Wednesday, October 20, 2004

The Silence of Modernity

Standing on a deserted street. The Buildings are dead mollusks, emptied out and hollow. Inside their halls I can hear the echo of millions of things yet to come. The future is bright and gloomy at the same time, as these buildings stand in the purgatory of our modern age. What will become of them? Who will they become? They stand on the edge of a great chasm, much like myself.

Resting in the quiet of the blue room, I am reminded of my deserted street. Sounds are hushed out as if in some holy temple. The silence of my places are so full and heavy, I find it hard to think, to breath, to live. I shrink on to the chair, feeling the incredible burden of this nothingness.

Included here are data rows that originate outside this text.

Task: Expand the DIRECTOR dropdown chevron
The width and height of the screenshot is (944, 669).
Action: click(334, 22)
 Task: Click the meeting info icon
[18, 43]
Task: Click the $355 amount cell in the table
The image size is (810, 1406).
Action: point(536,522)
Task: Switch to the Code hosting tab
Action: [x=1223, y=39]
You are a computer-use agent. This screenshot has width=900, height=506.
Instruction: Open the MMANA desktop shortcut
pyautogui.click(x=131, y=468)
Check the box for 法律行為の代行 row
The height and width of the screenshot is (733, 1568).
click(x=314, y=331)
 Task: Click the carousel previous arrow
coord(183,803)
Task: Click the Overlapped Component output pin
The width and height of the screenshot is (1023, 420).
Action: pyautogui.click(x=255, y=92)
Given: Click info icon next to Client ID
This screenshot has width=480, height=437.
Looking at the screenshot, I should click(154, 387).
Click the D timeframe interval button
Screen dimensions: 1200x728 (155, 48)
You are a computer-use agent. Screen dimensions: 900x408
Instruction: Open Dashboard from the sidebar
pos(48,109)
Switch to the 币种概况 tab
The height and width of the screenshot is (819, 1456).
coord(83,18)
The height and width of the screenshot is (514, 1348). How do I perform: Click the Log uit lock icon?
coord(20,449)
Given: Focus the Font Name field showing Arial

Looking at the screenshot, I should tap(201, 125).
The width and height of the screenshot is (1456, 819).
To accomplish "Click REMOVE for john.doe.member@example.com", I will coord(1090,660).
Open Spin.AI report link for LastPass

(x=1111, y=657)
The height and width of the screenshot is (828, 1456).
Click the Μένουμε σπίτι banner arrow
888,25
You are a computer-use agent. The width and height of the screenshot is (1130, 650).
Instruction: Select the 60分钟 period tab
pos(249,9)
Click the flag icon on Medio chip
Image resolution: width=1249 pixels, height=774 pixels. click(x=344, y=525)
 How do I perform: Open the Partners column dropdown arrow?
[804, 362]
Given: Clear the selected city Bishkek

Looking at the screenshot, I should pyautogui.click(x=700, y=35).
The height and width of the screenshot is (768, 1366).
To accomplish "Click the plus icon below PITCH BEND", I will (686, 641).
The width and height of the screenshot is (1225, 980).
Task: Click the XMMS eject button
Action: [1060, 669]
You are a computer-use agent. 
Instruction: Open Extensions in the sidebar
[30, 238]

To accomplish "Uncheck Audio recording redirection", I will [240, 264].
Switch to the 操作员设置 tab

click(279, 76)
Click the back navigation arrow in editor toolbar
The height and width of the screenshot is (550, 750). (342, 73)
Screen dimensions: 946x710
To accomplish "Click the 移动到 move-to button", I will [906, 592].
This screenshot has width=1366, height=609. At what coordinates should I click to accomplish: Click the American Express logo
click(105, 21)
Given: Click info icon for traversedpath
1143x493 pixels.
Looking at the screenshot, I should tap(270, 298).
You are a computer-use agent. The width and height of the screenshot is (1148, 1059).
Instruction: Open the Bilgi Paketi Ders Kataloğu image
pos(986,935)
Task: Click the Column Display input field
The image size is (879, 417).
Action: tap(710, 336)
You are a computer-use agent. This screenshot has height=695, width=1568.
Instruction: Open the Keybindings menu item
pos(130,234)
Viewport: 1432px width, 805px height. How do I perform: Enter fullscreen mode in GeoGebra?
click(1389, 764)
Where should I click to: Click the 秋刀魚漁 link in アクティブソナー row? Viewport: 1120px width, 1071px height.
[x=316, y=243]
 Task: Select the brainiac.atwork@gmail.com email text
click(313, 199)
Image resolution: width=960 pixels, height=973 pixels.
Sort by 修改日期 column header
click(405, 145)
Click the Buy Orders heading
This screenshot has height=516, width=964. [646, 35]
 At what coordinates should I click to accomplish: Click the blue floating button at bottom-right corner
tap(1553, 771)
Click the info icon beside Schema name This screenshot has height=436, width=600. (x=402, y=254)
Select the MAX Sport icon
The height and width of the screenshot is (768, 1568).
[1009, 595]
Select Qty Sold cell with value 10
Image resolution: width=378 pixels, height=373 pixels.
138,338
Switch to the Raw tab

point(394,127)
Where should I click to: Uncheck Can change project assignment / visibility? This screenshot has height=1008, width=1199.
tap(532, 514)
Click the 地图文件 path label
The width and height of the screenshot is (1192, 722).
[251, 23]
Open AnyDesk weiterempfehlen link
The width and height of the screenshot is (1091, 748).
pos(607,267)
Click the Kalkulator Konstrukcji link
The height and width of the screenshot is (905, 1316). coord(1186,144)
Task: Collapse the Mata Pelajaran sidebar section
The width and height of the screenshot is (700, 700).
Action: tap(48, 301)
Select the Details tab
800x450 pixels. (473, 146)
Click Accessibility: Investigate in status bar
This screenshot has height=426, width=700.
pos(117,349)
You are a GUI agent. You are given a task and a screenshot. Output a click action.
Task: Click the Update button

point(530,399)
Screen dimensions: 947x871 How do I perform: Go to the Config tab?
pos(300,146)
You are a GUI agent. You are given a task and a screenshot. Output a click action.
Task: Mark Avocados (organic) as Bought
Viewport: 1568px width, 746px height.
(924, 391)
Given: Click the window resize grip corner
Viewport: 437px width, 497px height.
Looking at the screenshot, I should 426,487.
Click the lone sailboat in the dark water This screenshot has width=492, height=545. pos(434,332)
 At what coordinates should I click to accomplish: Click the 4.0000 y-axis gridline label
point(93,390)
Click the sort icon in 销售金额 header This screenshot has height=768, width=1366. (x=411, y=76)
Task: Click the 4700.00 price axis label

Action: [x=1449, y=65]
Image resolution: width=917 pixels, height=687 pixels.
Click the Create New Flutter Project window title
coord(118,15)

In some places time manages to escape reality. Some people see time as a constant, the ebb and flow of the tides, the rise and set of the moon, the tick and tock of a clock. But where I am, time forgets itself. Time stands still and speeds up. In the blue room, time stops to listen to the rain. I can feel my body slow down, my mind becomes serene. Deserted buildings and pictures are reminders that time can be frozen.

Standing on the street corner, with cars whizzing past me, I become lost in my environment. A couple holding hands stroll past me laughing at some clever joke. Across the street an old man, grayed by the heavy hold of time, props up a sign which begs for coins. Three boys eat noodles in a small Chinese restaurant behind the old man. The young man picks up a noodle, but before it reaches his mouth the noodle slips out of his chopstick grasp. I am standing there the observer of such a sliver of the world. My back aches and the car comes.

Kafka once wrote, “A cage went in search for a bird.”